### DIRECTIONS FOR THIS TASK
An exact reproduction of every record is required.

### GIVEN RECORDS
^^^^^^^^

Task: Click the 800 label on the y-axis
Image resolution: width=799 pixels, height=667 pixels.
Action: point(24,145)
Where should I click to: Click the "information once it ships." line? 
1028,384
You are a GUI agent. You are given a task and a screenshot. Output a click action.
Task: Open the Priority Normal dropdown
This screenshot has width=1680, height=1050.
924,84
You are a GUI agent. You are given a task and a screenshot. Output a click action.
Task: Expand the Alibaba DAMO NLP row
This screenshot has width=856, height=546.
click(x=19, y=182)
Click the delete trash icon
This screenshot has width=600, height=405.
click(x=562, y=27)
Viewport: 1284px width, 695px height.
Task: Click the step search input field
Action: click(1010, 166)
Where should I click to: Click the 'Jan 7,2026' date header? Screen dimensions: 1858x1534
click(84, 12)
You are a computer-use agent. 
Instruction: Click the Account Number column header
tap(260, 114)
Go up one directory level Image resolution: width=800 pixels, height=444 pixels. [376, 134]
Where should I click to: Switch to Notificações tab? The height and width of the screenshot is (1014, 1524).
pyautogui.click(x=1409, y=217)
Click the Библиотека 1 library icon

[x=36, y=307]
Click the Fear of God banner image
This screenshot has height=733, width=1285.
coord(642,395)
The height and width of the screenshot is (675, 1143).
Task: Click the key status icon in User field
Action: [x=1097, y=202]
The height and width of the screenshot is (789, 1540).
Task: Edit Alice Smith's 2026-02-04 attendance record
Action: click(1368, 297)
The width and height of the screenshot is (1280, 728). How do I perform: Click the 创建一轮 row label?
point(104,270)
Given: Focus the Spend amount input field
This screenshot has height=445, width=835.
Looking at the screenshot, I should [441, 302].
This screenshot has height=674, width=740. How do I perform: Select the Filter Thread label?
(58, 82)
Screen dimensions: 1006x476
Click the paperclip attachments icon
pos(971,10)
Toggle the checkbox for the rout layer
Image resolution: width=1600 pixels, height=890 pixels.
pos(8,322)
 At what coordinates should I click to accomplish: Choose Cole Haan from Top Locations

^^^^^^^^

### ANSWER TO THE EXERCISE
Task: Click the 800 label on the y-axis
Image resolution: width=799 pixels, height=667 pixels.
Action: point(24,145)
Where should I click to: Click the "information once it ships." line? 
1028,384
You are a GUI agent. You are given a task and a screenshot. Output a click action.
Task: Open the Priority Normal dropdown
This screenshot has width=1680, height=1050.
924,84
You are a GUI agent. You are given a task and a screenshot. Output a click action.
Task: Expand the Alibaba DAMO NLP row
This screenshot has width=856, height=546.
click(x=19, y=182)
Click the delete trash icon
This screenshot has width=600, height=405.
click(x=562, y=27)
Viewport: 1284px width, 695px height.
Task: Click the step search input field
Action: click(1010, 166)
Where should I click to: Click the 'Jan 7,2026' date header? Screen dimensions: 1858x1534
click(84, 12)
You are a computer-use agent. 
Instruction: Click the Account Number column header
tap(260, 114)
Go up one directory level Image resolution: width=800 pixels, height=444 pixels. [376, 134]
Where should I click to: Switch to Notificações tab? The height and width of the screenshot is (1014, 1524).
pyautogui.click(x=1409, y=217)
Click the Библиотека 1 library icon

[x=36, y=307]
Click the Fear of God banner image
This screenshot has height=733, width=1285.
coord(642,395)
The height and width of the screenshot is (675, 1143).
Task: Click the key status icon in User field
Action: [x=1097, y=202]
The height and width of the screenshot is (789, 1540).
Task: Edit Alice Smith's 2026-02-04 attendance record
Action: click(1368, 297)
The width and height of the screenshot is (1280, 728). How do I perform: Click the 创建一轮 row label?
point(104,270)
Given: Focus the Spend amount input field
This screenshot has height=445, width=835.
Looking at the screenshot, I should [441, 302].
This screenshot has height=674, width=740. How do I perform: Select the Filter Thread label?
(58, 82)
Screen dimensions: 1006x476
Click the paperclip attachments icon
pos(971,10)
Toggle the checkbox for the rout layer
Image resolution: width=1600 pixels, height=890 pixels.
pos(8,322)
 At what coordinates should I click to accomplish: Choose Cole Haan from Top Locations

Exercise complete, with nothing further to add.